[Opening Excerpted records section]
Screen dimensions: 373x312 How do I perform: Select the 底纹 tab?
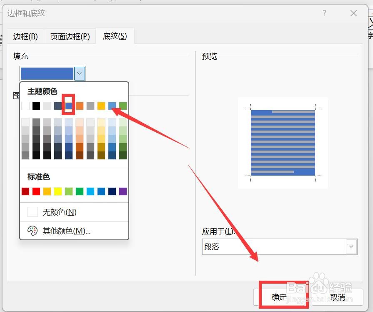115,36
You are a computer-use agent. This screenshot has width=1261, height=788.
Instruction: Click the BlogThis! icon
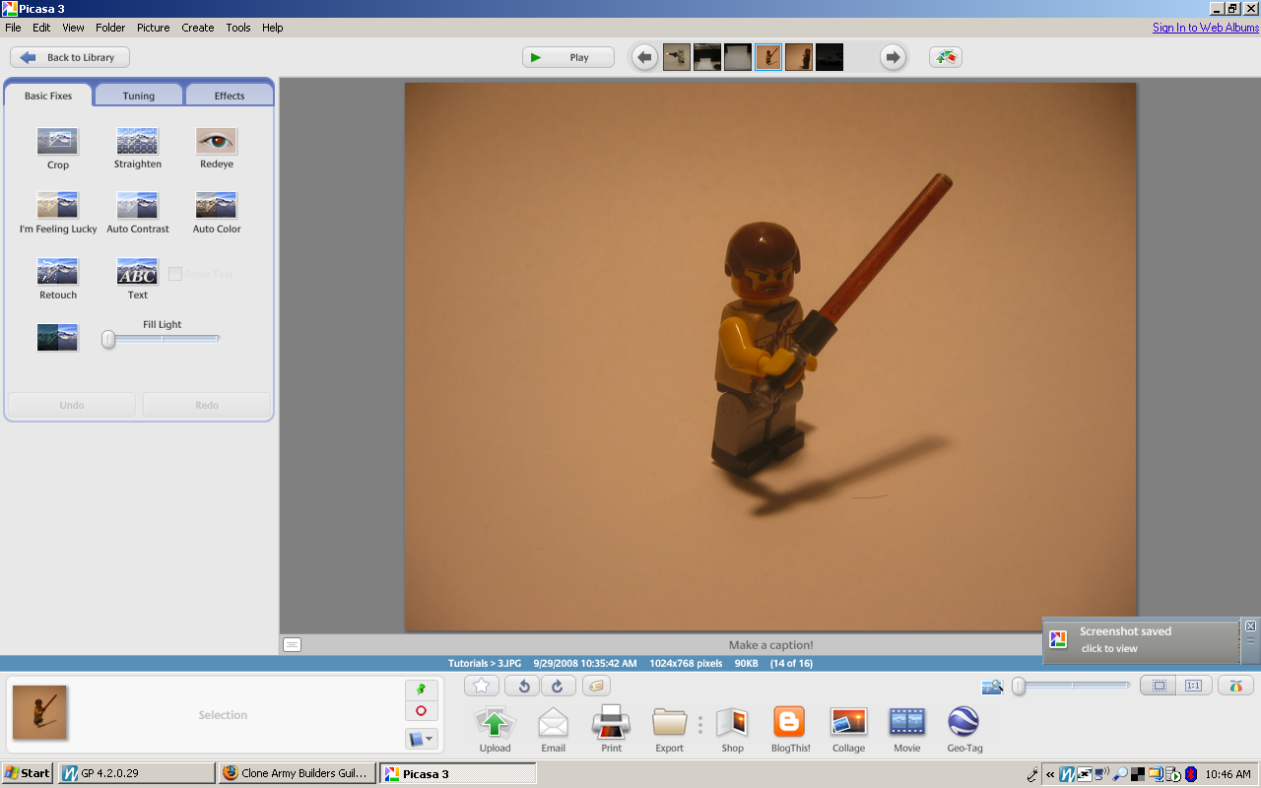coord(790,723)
[Closing Excerpted records section]
[Opening Excerpted records section]
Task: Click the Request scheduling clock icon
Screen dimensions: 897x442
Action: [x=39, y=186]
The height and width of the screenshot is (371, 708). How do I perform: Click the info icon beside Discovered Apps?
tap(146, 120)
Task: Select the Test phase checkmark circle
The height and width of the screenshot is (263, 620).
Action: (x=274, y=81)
[Closing Excerpted records section]
[Opening Excerpted records section]
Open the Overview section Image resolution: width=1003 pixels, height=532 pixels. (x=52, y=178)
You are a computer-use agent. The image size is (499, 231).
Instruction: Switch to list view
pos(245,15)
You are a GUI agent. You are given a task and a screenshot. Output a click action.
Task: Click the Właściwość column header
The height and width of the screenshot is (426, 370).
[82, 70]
[Closing Excerpted records section]
> **Your goal**
Look through the listing above and give the number of lines containing the string "agent", with nothing else.

> **Solution to this exercise**
3